Deacto Basic Notebook

[1]:

%reload_ext autoreload
%autoreload 2

Set project directory

[2]:

import os

DEA_SYS_PROJECT_NAME = 'airlines'
notebook_dir = os.getcwd()
DEA_SYS_PROJ_DIR = os.path.join(notebook_dir, DEA_SYS_PROJECT_NAME)

Data description

Feature set :

Gender: Gender of the passengers (Female, Male)
Customer Type: The customer type (Loyal customer, disloyal customer)
Age: The actual age of the passengers
Type of Travel: Purpose of the flight of the passengers (Personal Travel, Business Travel)
Class: Travel class in the plane of the passengers (Business, Eco, Eco Plus)
Flight distance: The flight distance of this journey
Inflight wifi service: Satisfaction level of the inflight wifi service (0:Not Applicable;1-5)
Departure/Arrival time convenient: Satisfaction level of Departure/Arrival time convenient
Ease of Online booking: Satisfaction level of online booking
Gate location: Satisfaction level of Gate location
Food and drink: Satisfaction level of Food and drink
Online boarding: Satisfaction level of online boarding
Seat comfort: Satisfaction level of Seat comfort
Inflight entertainment: Satisfaction level of inflight entertainment
On-board service: Satisfaction level of On-board service
Leg room service: Satisfaction level of Leg room service
Baggage handling: Satisfaction level of baggage handling
Check-in service: Satisfaction level of Check-in service
Inflight service: Satisfaction level of inflight service
Cleanliness: Satisfaction level of Cleanliness
Departure Delay in Minutes: Minutes delayed when departure
Arrival Delay in Minutes: Minutes delayed when Arrival

Satisfaction: Airline satisfaction level(Satisfaction, neutral or dissatisfaction)

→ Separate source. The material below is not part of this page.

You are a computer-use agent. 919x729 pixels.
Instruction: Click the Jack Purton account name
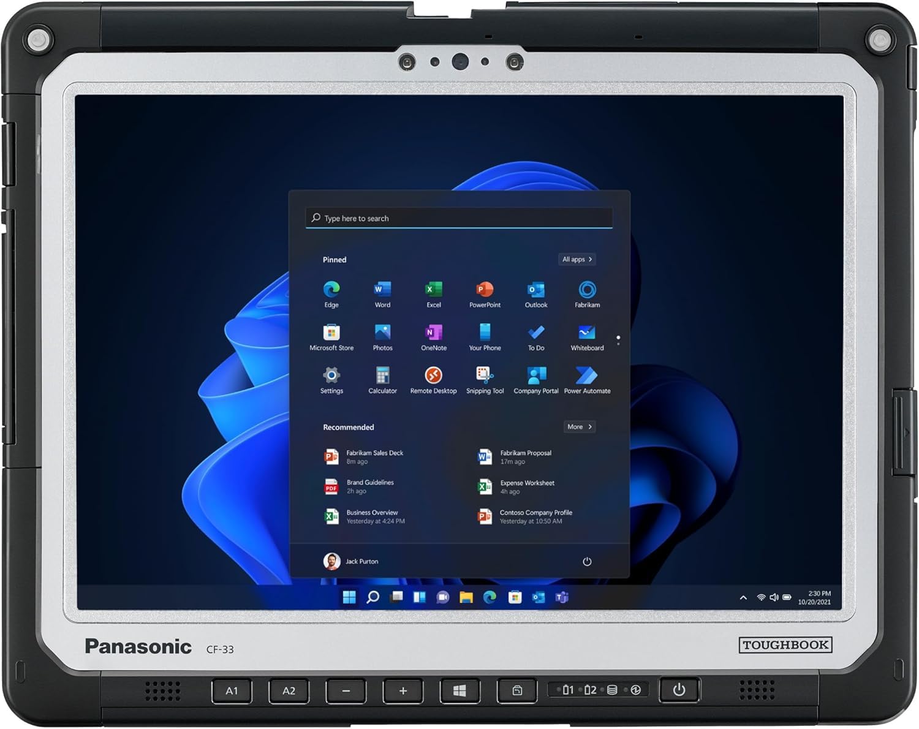pos(362,561)
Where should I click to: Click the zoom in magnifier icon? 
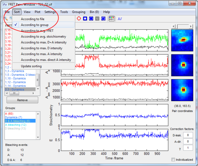click(6, 18)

https://www.kaggle.com/datasets/teejmahal20/airline-passenger-satisfaction

Read data

We use some subset of input features

[3]:

import pandas as pd

airlines_data = pd.read_csv(os.path.join(DEA_SYS_PROJ_DIR, 'airlines_data.csv'))

print(f"Number of customers : {airlines_data.shape[0]}")
print("Features:\n" + "\n".join([f for f in airlines_data.columns]))

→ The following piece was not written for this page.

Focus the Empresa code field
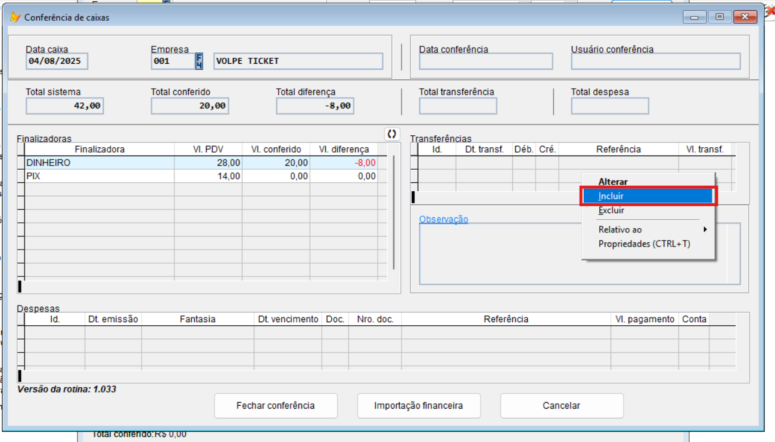The width and height of the screenshot is (775, 442). click(172, 61)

Number of customers : 99362
Features:
id
Customer_Type
Type_of_Travel
Class
Gender
Age
Ease_of_Online_booking
Online_boarding
Inflight_service
Inflight_entertainment
satisfaction

User config specification

DEA_SYS_USER_CONFIG
DEA_SYS_PROJECT_NAME - project name , matches project’s folder name
DEA_EXPERIMENT_ID - separates between Deacto runs with different set of config values
DEA_SYS_OUTPUT_FILE - indication (True/False) to write output table to .csv file
DEA_USER_CONFIG
Data
- bo_id - column for business object identifier . Use None if a column doesn’t exist
- target_feature - the column in data presents business object state
Dbact
- input_bov - function maps from object state to value for company
- input_nafs - the subset of input feature sets that are out of control under control and cannot be changed
- input_costs - set of functions that map between each possible business action to money value (cost) for such change for one business object

Experiment 1 - 0/1 busines object value + zero action costs

Set user config

Deacto uses set of parameters are required to be provided by user in YAML format This YAML file can be prepared in advance and saved in project directory. Here we provide the procedure to prepare the file inside the notebook.

[4]:

def write_deacto_user_config(DEA_SYS_PROJ_DIR, config_yaml_str):
    import yaml

    config_file = os.path.join(DEA_SYS_PROJ_DIR,'deacto_user_config.yaml')
    with open(config_file, 'w') as file:
        yaml.dump(yaml.safe_load(config_yaml_str), file)

[5]:

config_input_costs = {}

deacto_user_config_yaml_str = (f"""
DEA_SYS_USER_CONFIG:
  DEA_SYS_PROJECT_NAME: airlines
  DEA_EXPERIMENT_ID: Experiment 1
  DEA_SYS_OUTPUT_FILE : True
DEA_USER_CONFIG:
  Data:
    bo_id: id
    target_feature: satisfaction
  Dbact:
    input_bov:
      'satisfied': 1
      'neutral or dissatisfied': 0
    input_nafs: ['Customer_Type', 'Type_of_Travel', 'Class', 'Gender', 'Age']
    input_costs: {config_input_costs}
""")

write_deacto_user_config(DEA_SYS_PROJ_DIR, deacto_user_config_yaml_str)

User config description

DEA_SYS_USER_CONFIG
DEA_SYS_PROJECT_NAME - airlines - corresponds to dataset topic
DEA_EXPERIMENT_ID - experiment 1 - simple run order
DEA_SYS_OUTPUT_FILE - True
DEA_USER_CONFIG
Data
- bo_id - id , data already contains business object identifier when object of data is company customer
- target_feature - Satisfied , which has two possible values
Dbact
- input_bov - value of 1 for customer that ‘Satisfied’ and value of 0 for customer that ‘neutral or dissatisfied’ . 0/1 customer values
- input_nafs - [‘Customer_Type’, ‘Type_of_Travel’, ‘Class’, ‘Gender’, ‘Age’] - features that relates to customer personal or company attributes and cannot be changed
- input_costs - Empty . Zero costs

Initialize Deacto

[6]:

from deacto import deacto

deacto_analysis = deacto.Deacto(
    DEA_SYS_PROJ_DIR,
    airlines_data
)

---------------------------------------------------------------------------
NameError                                 Traceback (most recent call last)
Cell In[6], line 4
      1 # from deacto import deacto
      2 import deacto
----> 4 deacto_analysis = Deacto(
      5     DEA_SYS_PROJ_DIR,
      6     airlines_data
      7 )

NameError: name 'Deacto' is not defined

Perform deacto analysis

[ ]:

dbact_output_table = deacto_analysis.perform_deacto_analysis()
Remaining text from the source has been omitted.